ABB’s inspection of the transformer was a critical activity for Simcoa Operations, both in terms of ensuring minimal shutdown of the transformer and enabling the issues to be identified quickly and safely. They had only one day shut down for this inspection as opposed to five or more days. They were happy that TXplore did not find any faults in their transformer but even happier to see that they avoided an extended and costly shutdown.

Simcoa Operations originally planned to have the inspection using the traditional method of personnel entering the confined space of the transformer,  that requires first the lengthy process of draining out the oil and then adding breathable air. It would also put an incredible amount of strain on the other transformer to handle the additional power load. This approach could take up to five days working around the clock and comes with safety concerns and limitations to which areas of the internals are visible to the human eye.

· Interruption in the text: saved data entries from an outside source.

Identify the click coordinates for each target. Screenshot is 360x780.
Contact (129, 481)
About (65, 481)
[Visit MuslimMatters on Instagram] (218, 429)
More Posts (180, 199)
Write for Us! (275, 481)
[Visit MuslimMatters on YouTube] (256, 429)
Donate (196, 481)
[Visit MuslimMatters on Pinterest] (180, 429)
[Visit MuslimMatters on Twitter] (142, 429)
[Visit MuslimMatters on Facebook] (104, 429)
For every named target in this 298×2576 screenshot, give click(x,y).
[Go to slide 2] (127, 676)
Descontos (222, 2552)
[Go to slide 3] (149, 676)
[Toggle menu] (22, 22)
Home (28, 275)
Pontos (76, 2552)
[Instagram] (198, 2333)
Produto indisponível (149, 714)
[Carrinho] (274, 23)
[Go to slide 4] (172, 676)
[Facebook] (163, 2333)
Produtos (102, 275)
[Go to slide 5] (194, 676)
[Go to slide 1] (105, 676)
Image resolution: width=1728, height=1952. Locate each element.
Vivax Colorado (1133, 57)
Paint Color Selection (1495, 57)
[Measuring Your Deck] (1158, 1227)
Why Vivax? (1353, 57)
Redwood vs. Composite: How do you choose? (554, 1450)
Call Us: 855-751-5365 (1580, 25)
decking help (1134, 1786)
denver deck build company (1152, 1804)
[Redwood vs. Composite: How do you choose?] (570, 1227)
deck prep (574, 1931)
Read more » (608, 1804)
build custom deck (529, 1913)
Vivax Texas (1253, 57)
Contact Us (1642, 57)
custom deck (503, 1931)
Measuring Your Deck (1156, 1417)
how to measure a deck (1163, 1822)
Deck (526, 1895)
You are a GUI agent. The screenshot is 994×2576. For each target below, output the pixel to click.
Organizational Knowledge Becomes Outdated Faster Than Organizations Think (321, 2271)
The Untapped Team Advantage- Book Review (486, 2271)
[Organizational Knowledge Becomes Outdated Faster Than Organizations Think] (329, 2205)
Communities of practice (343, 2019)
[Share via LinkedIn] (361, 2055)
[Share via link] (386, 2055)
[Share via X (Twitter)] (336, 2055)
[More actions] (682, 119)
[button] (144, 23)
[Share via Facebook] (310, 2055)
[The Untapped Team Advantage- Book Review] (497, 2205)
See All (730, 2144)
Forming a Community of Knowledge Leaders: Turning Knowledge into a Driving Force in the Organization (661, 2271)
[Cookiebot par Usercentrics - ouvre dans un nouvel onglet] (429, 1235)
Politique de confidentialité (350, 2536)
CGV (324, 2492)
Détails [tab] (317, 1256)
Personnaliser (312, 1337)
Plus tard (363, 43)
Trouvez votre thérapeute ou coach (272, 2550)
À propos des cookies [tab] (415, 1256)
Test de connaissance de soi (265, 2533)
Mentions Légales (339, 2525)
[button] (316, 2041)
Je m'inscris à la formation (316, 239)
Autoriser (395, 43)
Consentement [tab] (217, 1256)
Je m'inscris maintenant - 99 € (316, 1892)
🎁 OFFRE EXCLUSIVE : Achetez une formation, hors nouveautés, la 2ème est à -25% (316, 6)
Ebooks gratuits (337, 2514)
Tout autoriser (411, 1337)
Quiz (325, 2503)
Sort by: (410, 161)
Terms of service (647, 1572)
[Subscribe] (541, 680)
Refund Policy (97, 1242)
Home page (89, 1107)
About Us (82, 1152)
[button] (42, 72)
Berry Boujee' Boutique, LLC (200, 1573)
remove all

The TXplore is able to capture all internal areas and faults of the transformer using its onboard camera and LED lighting system. It was able to swim through tight areas and investigate and document all internal areas of the transformer.

The photos and videos taken during the inspection were streamed live and viewed together by ABB’s transformer engineers and Simcoa Operations. It provided the data and evidence needed to make decisions for the next steps. Their tap-changer was operating fine and determined not to be the issue. On the same day that the unit was disconnected from the network, ABB concluded that the transformer could be energized and put back into service.